**WHAT YOU ARE ASKED TO DO**
Copy the listing below line for line, with no changes.

**Entries for locating text and elements**

========

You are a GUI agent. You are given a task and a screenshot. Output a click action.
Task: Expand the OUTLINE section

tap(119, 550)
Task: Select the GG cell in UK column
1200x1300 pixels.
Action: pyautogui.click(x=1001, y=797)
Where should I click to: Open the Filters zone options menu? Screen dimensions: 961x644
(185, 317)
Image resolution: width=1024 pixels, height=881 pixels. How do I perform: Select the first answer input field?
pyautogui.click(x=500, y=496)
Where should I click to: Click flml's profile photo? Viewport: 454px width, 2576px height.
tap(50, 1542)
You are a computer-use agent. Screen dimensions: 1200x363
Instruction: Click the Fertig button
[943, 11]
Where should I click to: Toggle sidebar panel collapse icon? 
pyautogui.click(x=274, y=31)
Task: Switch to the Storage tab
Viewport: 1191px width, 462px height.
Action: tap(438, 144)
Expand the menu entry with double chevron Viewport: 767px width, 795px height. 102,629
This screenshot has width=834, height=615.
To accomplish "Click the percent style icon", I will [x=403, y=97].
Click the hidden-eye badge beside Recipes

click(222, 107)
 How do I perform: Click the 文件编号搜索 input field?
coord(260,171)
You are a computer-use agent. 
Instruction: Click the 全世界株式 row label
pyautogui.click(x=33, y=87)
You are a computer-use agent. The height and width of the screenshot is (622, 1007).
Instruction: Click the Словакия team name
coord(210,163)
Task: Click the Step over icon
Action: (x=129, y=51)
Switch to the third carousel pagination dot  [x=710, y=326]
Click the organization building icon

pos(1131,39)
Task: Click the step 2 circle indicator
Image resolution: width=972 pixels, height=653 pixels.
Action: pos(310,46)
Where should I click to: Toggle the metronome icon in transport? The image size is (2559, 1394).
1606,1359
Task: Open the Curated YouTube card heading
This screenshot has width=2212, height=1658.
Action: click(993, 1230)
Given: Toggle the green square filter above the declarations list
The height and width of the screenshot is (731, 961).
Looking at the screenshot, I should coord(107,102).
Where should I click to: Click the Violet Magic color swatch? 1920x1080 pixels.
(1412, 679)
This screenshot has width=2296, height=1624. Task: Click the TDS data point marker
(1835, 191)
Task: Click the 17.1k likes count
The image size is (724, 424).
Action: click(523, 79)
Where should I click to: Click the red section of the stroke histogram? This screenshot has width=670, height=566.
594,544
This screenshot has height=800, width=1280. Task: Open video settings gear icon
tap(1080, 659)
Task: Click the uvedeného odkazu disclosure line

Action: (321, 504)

========

**OUTPUT OF THE EXERCISE**
You are a GUI agent. You are given a task and a screenshot. Output a click action.
Task: Expand the OUTLINE section

tap(119, 550)
Task: Select the GG cell in UK column
1200x1300 pixels.
Action: pyautogui.click(x=1001, y=797)
Where should I click to: Open the Filters zone options menu? Screen dimensions: 961x644
(185, 317)
Image resolution: width=1024 pixels, height=881 pixels. How do I perform: Select the first answer input field?
pyautogui.click(x=500, y=496)
Where should I click to: Click flml's profile photo? Viewport: 454px width, 2576px height.
tap(50, 1542)
You are a computer-use agent. Screen dimensions: 1200x363
Instruction: Click the Fertig button
[943, 11]
Where should I click to: Toggle sidebar panel collapse icon? 
pyautogui.click(x=274, y=31)
Task: Switch to the Storage tab
Viewport: 1191px width, 462px height.
Action: tap(438, 144)
Expand the menu entry with double chevron Viewport: 767px width, 795px height. 102,629
This screenshot has width=834, height=615.
To accomplish "Click the percent style icon", I will [x=403, y=97].
Click the hidden-eye badge beside Recipes

click(222, 107)
 How do I perform: Click the 文件编号搜索 input field?
coord(260,171)
You are a computer-use agent. 
Instruction: Click the 全世界株式 row label
pyautogui.click(x=33, y=87)
You are a computer-use agent. The height and width of the screenshot is (622, 1007).
Instruction: Click the Словакия team name
coord(210,163)
Task: Click the Step over icon
Action: (x=129, y=51)
Switch to the third carousel pagination dot  [x=710, y=326]
Click the organization building icon

pos(1131,39)
Task: Click the step 2 circle indicator
Image resolution: width=972 pixels, height=653 pixels.
Action: pos(310,46)
Where should I click to: Toggle the metronome icon in transport? The image size is (2559, 1394).
1606,1359
Task: Open the Curated YouTube card heading
This screenshot has width=2212, height=1658.
Action: click(993, 1230)
Given: Toggle the green square filter above the declarations list
The height and width of the screenshot is (731, 961).
Looking at the screenshot, I should coord(107,102).
Where should I click to: Click the Violet Magic color swatch? 1920x1080 pixels.
(1412, 679)
This screenshot has width=2296, height=1624. Task: Click the TDS data point marker
(1835, 191)
Task: Click the 17.1k likes count
The image size is (724, 424).
Action: click(523, 79)
Where should I click to: Click the red section of the stroke histogram? This screenshot has width=670, height=566.
594,544
This screenshot has height=800, width=1280. Task: Open video settings gear icon
tap(1080, 659)
Task: Click the uvedeného odkazu disclosure line

Action: (321, 504)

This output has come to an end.